Si vous demeurez en moi, et que mes paroles demeurent en vous, demandez tout ce que vous voulez, et cela se réalisera pour vous. Oui, parce que dans la mesure où nous restons reliés au « CEP-JESUS », dans cette mesure, nous ne demanderons que ce qui peut plaire au Père ! C'est là le secret de l'exaucement de nos prières de demande. Un père ne donnera jamais un couteau à son jeune enfant qui le demande pour jouer, même s'il trépigne et pousse des hurlements , notre « PERE-VIGNERON » ne nous donnera jamais de quoi satisfaire nos égoïsmes ou ceux de nos frères, notre orgueil, nos convoitises . Par contre si nous Lui demandons l'Esprit Saint, il n'y aura aucune restriction, car l'Esprit Saint, notre guide intérieur, guidera nos attentes pour nous et pour nos frères. Voici ce qu'écrivait , à ce propos, Saint Cyrille d’Alexandrie 375-444 : De même que la souche de la vigne fournit et distribue

aux sarments la qualité naturelle qui lui est propre et qui est en elle, c'est ainsi que le Verbe, Fils unique de Dieu le Père, introduit chez les saints une sorte de parenté avec sa nature en leur donnant l'Esprit, surtout à ceux qui lui sont unis par la foi et par une parfaite sainteté. Il les nourrit et fait progresser leur piété, il développe en eux la science de toute vertu et de toute bonté. Faut-il encore que nos frères ouvrent leurs cœurs ! Quand nous prions pour autrui, c'est peut-être la première chose à demander : que son cœur soit disposé à accueillir les dons du Père . Trop souvent les cœurs sont fermés, repliés, sûrs, d'être dans le vrai, le bon, le juste , et ils trouvent souvent des connaissances qui leur diront, sans connaître l'entourage, les situations : « surtout ne change pas » ! tu es bien comme tu es ! Je t'aime ainsi ! Dès lors pourquoi changer, pourquoi évoluer, pourquoi se poser les bonnes questions. Certes, la personne peut être très agréable, mais tous, jusqu'au dernier soupir, sommes appelés à grandir, à nous sanctifier à nous rapprocher de l'Amour qui est Dieu !

 « Nous, nous avançons toujours, dans le juste, dans l'amour, dans la bienveillance et dans le pardon. La tête haute et fiers de ce que nous sommes : de belles personnes droites et sans haine  » m'écrivait cette semaine une personne en conflit avec des proches ! Qui peut affirmer cela ? Ne tends pas, ô méchant, des embûches à la demeure du juste et ne dévaste pas le lieu où il repose ;car sept fois le juste tombe, et il se relève, mais les méchants sont précipités dans le malheur. (Prov 24)

Et comment sortir d'un tel enfermement quand on est absolument certain d'avoir raison, alors qu'on rejette des voisins, des connaissances quand ce ne sont pas des parents proches, qu'on les accable, les affuble de paroles vénéneuses etc Ceci ne veut pas dire que tout est mauvais en eux, mais on ne peut pas dire non plus que ces personnes donnent le cent pour un de la Parabole du Semeur : Et voici ceux qui ont été ensemencés "dans la bonne terre ": ceux-là entendent la Parole, ils l'accueillent et portent du fruit, "trente pour un, soixante pour un, cent pour un (Mc 4) et qu'en cet instant ils font la Gloire du Père !

+--

**OBJECTIF:** Recopiez à l'identique, dans l'extrait sur la prière et la vigne, tout ce qui va de « Et comment sortir » jusqu'à « Gloire du Père ! ». Les enregistrements n'interviennent en rien dans ce travail.

+--

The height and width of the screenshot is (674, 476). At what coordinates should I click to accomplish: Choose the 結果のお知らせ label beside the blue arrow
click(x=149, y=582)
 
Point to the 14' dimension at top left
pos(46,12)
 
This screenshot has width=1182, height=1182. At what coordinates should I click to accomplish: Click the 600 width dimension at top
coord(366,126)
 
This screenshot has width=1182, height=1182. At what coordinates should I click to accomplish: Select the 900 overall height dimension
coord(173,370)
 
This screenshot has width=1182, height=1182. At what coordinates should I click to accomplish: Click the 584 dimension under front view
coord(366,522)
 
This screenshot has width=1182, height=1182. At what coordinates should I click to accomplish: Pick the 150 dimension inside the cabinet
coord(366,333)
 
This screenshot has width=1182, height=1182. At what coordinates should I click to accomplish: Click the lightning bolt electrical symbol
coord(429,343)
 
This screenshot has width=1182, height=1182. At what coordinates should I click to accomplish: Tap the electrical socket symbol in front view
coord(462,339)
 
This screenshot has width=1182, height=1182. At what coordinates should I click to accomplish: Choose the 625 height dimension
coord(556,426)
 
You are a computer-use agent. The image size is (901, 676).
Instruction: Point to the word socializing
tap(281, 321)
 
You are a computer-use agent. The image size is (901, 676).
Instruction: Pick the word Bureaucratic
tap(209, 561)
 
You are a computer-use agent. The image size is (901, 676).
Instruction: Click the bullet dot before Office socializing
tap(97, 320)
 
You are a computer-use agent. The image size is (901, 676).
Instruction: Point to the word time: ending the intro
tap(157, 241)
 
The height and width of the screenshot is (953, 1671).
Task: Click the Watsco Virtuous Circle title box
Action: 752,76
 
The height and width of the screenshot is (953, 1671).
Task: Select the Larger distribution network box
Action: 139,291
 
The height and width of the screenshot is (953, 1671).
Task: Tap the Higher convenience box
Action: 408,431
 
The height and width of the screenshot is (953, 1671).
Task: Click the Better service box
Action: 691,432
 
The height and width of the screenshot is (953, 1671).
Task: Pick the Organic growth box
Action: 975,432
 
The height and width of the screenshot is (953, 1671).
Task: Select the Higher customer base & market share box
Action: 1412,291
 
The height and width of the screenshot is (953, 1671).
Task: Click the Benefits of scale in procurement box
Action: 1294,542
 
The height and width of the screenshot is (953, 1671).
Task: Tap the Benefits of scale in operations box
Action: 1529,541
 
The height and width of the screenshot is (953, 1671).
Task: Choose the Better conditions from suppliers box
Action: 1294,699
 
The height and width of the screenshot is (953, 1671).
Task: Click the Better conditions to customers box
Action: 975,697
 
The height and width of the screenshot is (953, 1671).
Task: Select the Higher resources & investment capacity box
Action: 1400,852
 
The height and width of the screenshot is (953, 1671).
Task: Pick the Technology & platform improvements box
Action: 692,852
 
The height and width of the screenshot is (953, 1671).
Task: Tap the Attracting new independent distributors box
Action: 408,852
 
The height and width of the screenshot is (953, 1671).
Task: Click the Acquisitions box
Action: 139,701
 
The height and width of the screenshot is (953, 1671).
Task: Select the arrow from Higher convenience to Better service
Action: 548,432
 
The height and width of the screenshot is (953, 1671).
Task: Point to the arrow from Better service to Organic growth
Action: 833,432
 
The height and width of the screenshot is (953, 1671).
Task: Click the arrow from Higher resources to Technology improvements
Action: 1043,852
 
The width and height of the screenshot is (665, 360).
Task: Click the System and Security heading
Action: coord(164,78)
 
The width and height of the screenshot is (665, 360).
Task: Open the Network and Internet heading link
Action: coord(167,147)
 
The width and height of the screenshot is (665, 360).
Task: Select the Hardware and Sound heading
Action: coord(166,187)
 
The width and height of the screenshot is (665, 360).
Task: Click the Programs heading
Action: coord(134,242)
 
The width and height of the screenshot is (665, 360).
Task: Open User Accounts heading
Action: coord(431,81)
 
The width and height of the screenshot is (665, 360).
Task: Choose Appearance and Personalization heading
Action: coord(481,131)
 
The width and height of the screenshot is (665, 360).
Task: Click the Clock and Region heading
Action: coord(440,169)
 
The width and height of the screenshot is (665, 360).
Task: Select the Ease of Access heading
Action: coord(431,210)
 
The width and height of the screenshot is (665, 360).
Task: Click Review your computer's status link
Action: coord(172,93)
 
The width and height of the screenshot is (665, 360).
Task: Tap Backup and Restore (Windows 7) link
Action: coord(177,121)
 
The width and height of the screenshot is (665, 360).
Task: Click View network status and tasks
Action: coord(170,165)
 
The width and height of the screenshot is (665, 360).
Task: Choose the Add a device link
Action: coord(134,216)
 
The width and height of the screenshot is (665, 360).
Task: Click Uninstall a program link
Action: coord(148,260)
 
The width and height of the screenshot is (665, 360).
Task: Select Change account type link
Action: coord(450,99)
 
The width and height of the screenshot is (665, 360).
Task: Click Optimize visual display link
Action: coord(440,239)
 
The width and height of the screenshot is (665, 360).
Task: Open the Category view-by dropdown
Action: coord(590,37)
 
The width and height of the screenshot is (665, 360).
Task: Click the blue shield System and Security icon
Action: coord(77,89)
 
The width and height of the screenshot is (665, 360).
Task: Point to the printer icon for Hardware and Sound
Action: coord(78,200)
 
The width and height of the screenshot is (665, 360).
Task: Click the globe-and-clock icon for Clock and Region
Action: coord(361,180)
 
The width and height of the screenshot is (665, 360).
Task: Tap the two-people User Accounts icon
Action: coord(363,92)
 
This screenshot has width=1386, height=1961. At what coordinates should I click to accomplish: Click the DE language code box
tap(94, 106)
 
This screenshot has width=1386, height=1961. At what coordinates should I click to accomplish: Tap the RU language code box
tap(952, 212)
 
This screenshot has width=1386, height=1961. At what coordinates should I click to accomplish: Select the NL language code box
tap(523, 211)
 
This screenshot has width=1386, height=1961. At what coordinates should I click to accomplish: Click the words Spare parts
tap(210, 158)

+--

**RÉSULTAT:**
Et comment sortir d'un tel enfermement quand on est absolument certain d'avoir raison, alors qu'on rejette des voisins, des connaissances quand ce ne sont pas des parents proches, qu'on les accable, les affuble de paroles vénéneuses etc Ceci ne veut pas dire que tout est mauvais en eux, mais on ne peut pas dire non plus que ces personnes donnent le cent pour un de la Parabole du Semeur : Et voici ceux qui ont été ensemencés "dans la bonne terre ": ceux-là entendent la Parole, ils l'accueillent et portent du fruit, "trente pour un, soixante pour un, cent pour un (Mc 4) et qu'en cet instant ils font la Gloire du Père !